YOUR ASSIGNMENT →
Work through the listing below and give again exactly the lines from the one with "Click the 'Proposta 2 de criação de UC' title" to the one with "Click the Oct label on the date axis", both ends included. All other lines and all pictures stay out.

*** Block opens ***

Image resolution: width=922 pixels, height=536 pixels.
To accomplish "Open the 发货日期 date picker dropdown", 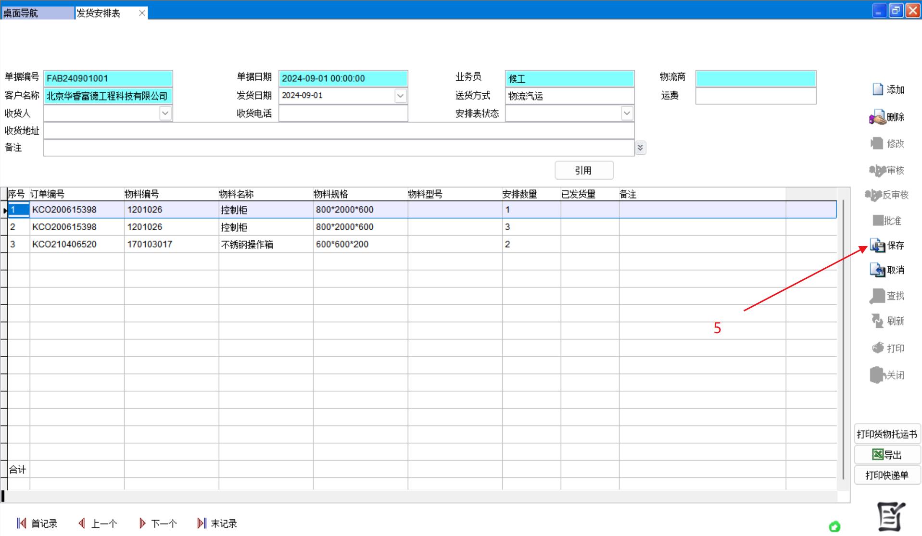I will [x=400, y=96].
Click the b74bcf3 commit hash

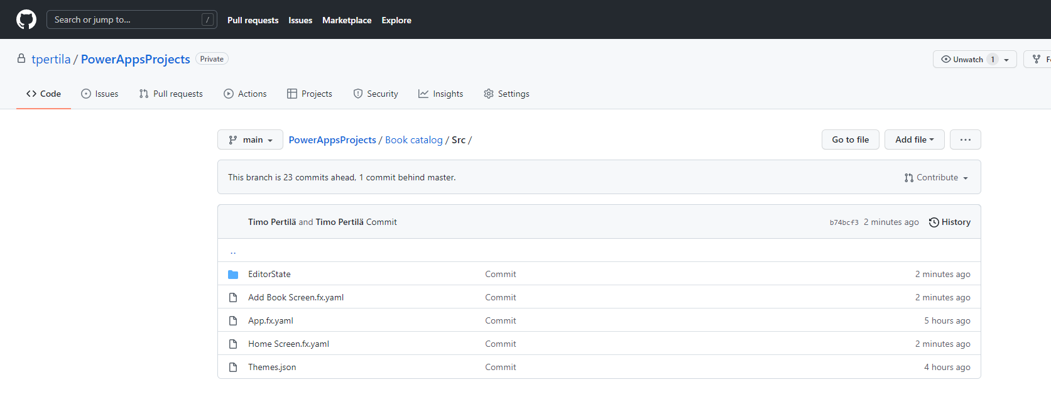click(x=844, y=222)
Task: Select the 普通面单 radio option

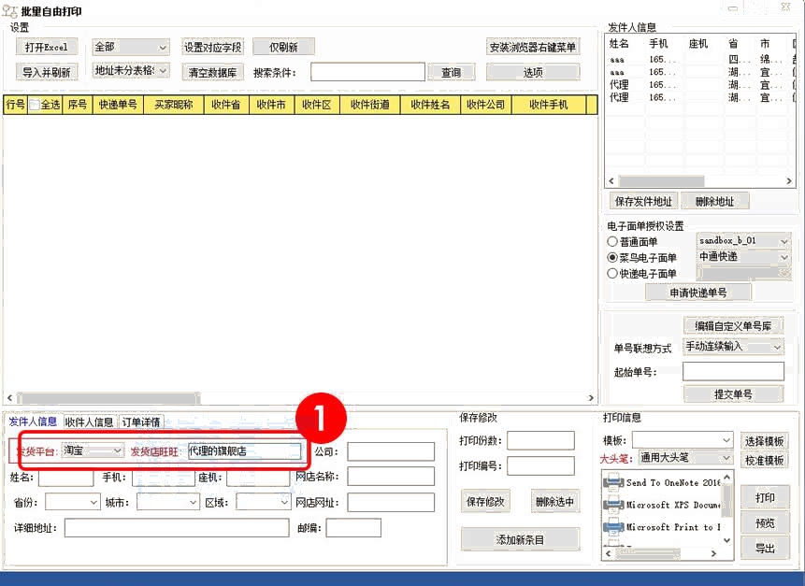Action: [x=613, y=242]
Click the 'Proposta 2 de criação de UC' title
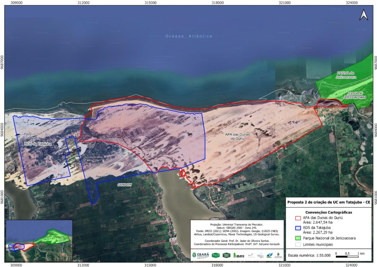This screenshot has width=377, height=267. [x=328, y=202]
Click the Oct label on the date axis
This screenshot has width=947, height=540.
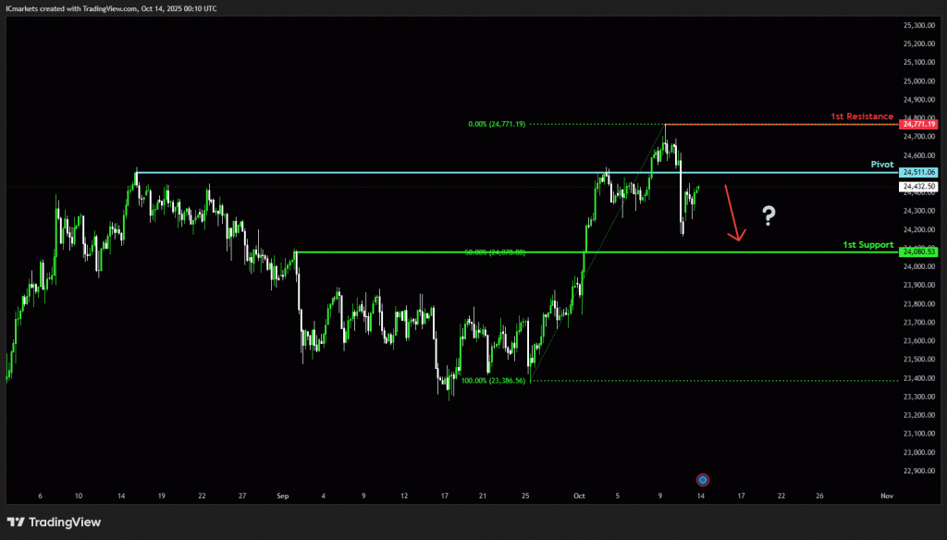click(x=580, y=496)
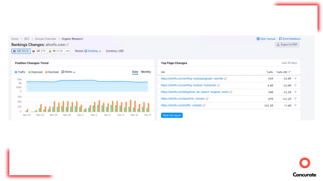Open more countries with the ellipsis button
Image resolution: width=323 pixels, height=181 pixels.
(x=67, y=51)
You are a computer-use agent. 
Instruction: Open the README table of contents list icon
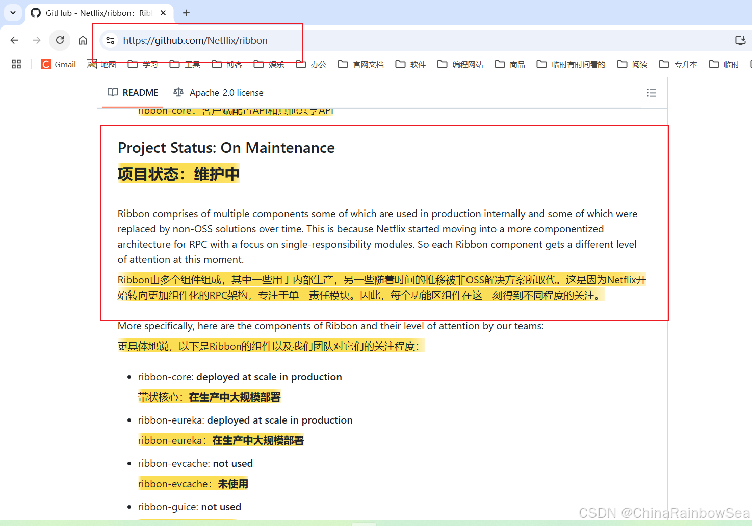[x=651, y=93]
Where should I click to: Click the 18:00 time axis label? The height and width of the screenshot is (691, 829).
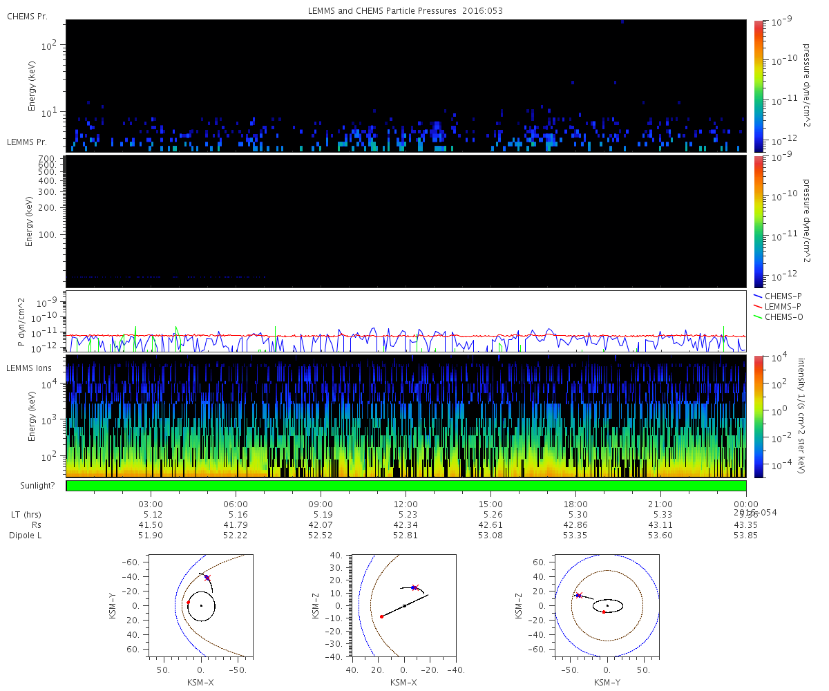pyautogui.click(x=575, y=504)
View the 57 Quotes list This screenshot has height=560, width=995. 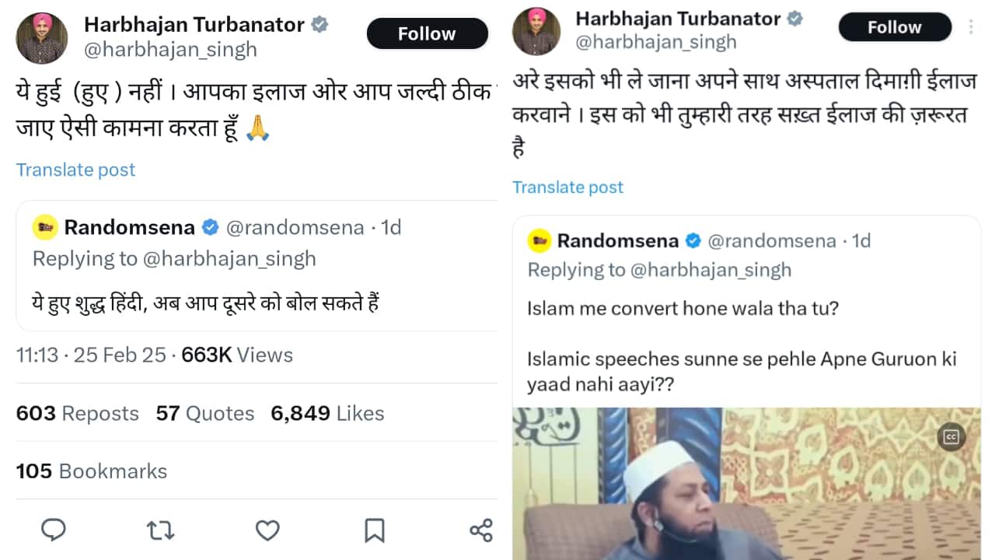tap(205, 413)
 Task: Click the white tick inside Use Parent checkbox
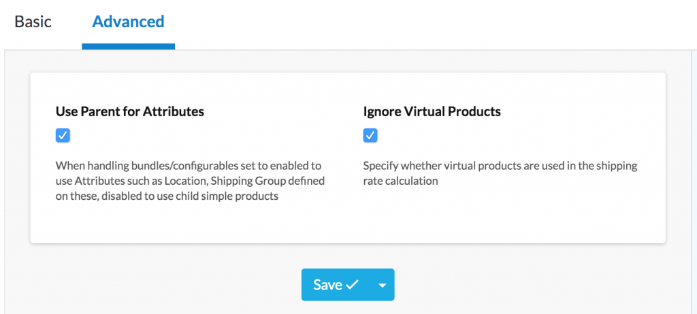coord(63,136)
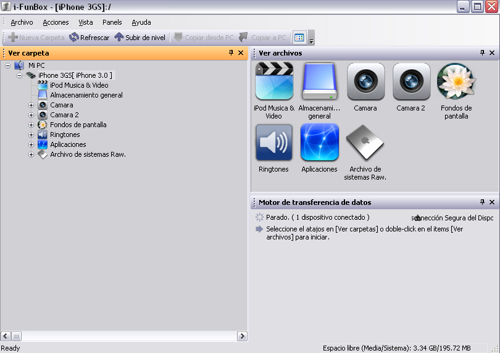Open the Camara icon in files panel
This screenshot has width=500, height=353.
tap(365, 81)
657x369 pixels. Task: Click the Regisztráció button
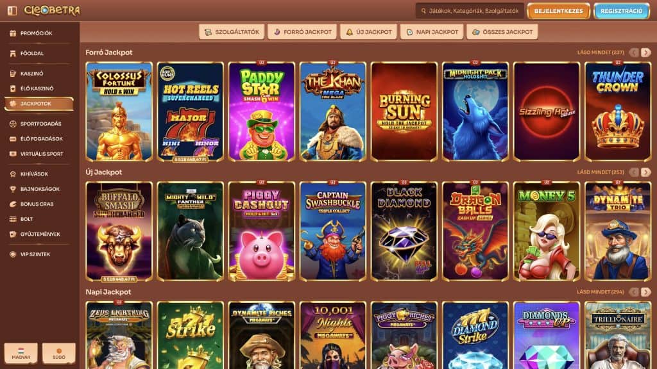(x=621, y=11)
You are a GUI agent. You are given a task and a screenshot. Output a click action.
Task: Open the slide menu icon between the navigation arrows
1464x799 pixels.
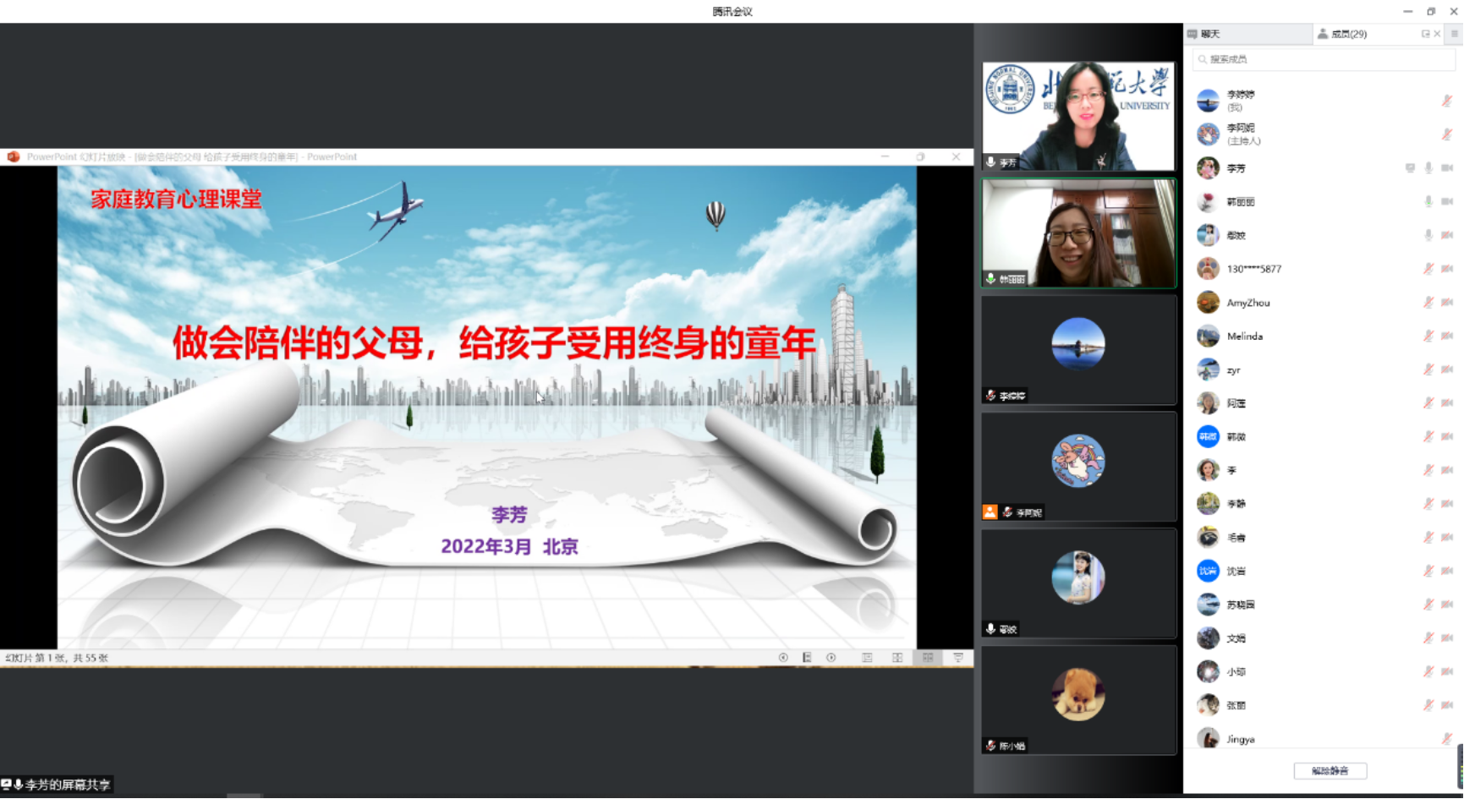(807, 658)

*** Block closes ***

REPLY →
Click the 'Proposta 2 de criação de UC' title
This screenshot has width=377, height=267. [x=328, y=202]
Click the Oct label on the date axis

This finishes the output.